The deal makes T-Mobile the primary wireless provider for the VA. The lines will connect patients at outpatient facilities or at home to a variety of VA personnel including doctors, nurses, social workers, and crisis hotline staff. The deal is part of a five-year $993.5 million contract between the DoD, T-Mobile, AT&T, and Verizon.

Why it matters

According to T-Mobile's press release, veterans drive an average of 25 to 50 miles for care. The VA has been turning to telehealth for some time to ease that burden. However expanded telehealth services don't mean much without reliable networks to deliver them over. This deal with the VA, which T-Mobile says it plans to expand over time, will help to facilitate those efforts.

What's the trend

In general, the VA has been making telehealth a priority lately. In May of this year, the VA finalized the federal rule allowing providers to deliver patient care across state lines and outside of a VA facility using telemedicine. Earlier this year Dr. Neil Evans, chief officer for the Office of Connected Care in the VHA, told HIMSS Media a little bit about the department's strategy.

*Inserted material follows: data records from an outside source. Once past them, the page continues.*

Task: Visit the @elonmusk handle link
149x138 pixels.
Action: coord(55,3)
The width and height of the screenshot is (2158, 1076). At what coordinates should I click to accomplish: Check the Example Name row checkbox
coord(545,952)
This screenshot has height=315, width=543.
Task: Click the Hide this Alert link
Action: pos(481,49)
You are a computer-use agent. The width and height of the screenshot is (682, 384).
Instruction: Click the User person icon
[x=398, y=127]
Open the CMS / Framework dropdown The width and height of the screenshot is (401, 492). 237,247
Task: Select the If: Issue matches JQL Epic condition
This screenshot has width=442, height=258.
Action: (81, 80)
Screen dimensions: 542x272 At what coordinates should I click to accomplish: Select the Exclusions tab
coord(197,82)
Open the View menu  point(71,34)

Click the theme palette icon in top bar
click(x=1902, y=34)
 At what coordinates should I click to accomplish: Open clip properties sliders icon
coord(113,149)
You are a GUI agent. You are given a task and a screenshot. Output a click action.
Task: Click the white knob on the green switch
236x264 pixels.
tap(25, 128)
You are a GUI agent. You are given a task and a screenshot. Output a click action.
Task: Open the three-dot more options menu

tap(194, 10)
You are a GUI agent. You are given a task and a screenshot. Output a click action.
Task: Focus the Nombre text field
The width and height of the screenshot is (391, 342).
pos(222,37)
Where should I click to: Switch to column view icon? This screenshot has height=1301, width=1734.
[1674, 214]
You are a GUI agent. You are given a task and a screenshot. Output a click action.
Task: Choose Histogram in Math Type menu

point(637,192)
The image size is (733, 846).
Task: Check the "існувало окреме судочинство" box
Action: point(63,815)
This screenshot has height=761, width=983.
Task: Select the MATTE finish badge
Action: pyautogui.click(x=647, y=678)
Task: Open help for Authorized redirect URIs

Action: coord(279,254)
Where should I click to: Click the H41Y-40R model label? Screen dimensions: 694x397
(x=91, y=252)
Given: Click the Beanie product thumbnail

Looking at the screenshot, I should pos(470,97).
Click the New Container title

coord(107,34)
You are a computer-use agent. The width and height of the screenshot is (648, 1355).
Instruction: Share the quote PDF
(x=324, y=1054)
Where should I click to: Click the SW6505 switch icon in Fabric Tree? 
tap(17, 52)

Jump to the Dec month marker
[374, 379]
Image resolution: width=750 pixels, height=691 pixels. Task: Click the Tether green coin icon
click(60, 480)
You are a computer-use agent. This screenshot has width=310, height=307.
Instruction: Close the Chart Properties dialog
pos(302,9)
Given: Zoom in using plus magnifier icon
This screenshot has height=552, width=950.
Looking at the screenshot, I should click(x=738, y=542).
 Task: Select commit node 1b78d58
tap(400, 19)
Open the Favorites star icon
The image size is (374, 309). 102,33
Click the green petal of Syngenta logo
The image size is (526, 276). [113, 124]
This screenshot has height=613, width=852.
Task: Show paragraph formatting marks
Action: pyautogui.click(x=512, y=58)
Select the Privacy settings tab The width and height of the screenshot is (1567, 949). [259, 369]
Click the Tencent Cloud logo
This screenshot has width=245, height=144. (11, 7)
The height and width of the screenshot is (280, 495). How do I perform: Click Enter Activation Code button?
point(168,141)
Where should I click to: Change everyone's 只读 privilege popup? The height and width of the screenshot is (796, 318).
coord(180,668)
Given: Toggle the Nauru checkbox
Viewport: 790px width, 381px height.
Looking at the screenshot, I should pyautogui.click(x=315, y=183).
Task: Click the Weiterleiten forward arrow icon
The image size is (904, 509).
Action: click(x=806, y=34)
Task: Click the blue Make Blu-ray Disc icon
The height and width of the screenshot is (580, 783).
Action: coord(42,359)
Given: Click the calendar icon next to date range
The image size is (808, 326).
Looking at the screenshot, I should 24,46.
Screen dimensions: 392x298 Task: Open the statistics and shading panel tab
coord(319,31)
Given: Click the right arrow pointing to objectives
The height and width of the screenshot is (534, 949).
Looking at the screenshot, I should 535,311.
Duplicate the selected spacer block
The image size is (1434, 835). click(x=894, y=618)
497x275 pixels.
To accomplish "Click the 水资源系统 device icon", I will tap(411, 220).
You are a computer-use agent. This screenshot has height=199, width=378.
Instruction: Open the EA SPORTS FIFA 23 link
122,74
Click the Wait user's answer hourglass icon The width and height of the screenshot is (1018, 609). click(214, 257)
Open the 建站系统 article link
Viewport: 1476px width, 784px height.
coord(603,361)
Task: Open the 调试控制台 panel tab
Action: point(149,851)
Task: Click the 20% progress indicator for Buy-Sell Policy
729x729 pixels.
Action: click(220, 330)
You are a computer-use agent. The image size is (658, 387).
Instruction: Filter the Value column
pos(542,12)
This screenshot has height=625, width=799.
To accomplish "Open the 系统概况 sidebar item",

"There are certainly compelling use cases for connected technologies to allow us to better take care of patients in rural part of America where distance is a barrier to receiving healthcare,” he said at the time. “The goal is to have increasingly convenient, care but also fully established with the veteran’s care team.”

And T-Mobile isn't the only company the VA has recently announced a contract with. Last week medical communications company Spok Health announced that it inked a deal with Standard Communications to expand its Spok Care Connect messaging service to more VA healthcare systems. And the Wall Street Journal reported last month that the VA is in talks with Apple about creating a PHR for the department.

On the record

“Veterans truly represent the heart and soul of this nation,” John Legere, CEO of T-Mobile, said in a statement. “I can’t think of a greater honor than to help VA expand access to exceptional health care for the men and women who have served our country. I’m incredibly proud to provide the wireless network, devices and support to help VA employees engage with veterans while expanding telehealth and other innovative services.”